Ce qui relativise, pour le moins, la rhétorique enflammée qu’on observe des deux côtés. À ce stade, on peut affirmer sans trop de risque que la substance incriminée est moins dangereuse que ce qu’en disent ses adversaires. Mais aussi qu’une application stricte du principe de précaution devrait conduire à une interdiction progressive de l’acétamipride, compte tenu des doutes émis par nombre de scientifiques.
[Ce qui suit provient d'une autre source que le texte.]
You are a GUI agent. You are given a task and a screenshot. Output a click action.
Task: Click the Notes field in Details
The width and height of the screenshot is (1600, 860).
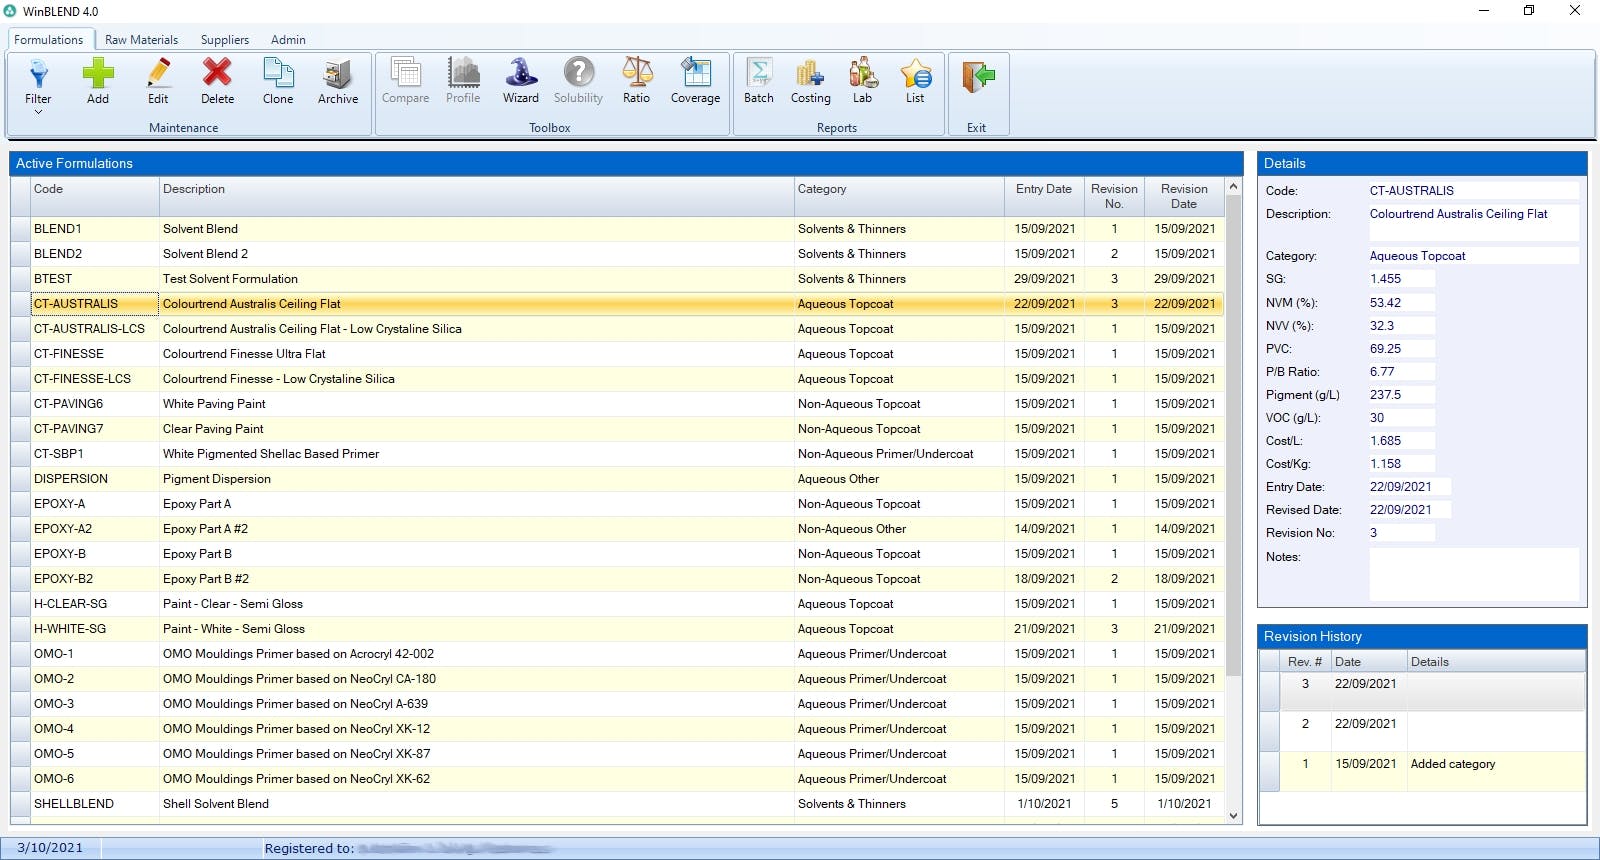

Reste la question que Sandrine Rousseau évacue avec une superbe condescendante et dogmatique : le sort des agriculteurs dans cette bataille. Ils souhaitent vivre correctement de leur travail, lequel favorise la souveraineté alimentaire du pays et l’entretien des paysages français. Et si certains, plus industrieux ou plus chanceux, engrangent honnêtement des profits, au nom de quoi faudrait-il se gendarmer, seraient-ils membre de l’agrobusiness ? Beaucoup d’agriculteurs soulèvent également le risque de concurrence déloyale, dans la mesure où les paysans français voient arriver en France des aliments exemptés des normes qu’ils doivent supporter. Ont-ils tort ?
C’est l’hostilité de principe à l’économie de marché qui anime Sandrine Rousseau, militante radicale recyclant dans l’écologie l’éternel anticapitalisme de l’extrême-gauche. Derrière le combat pour ou contre l’acétamipride se cache le vrai problème du monde paysan : un revenu moyen insuffisant. Plutôt que les insulter, la pasionaria écologiste ferait bien de proposer des solutions crédibles pour y remédier. Mais c’est évidemment plus difficile que de pondre des tweets à longueur de journée.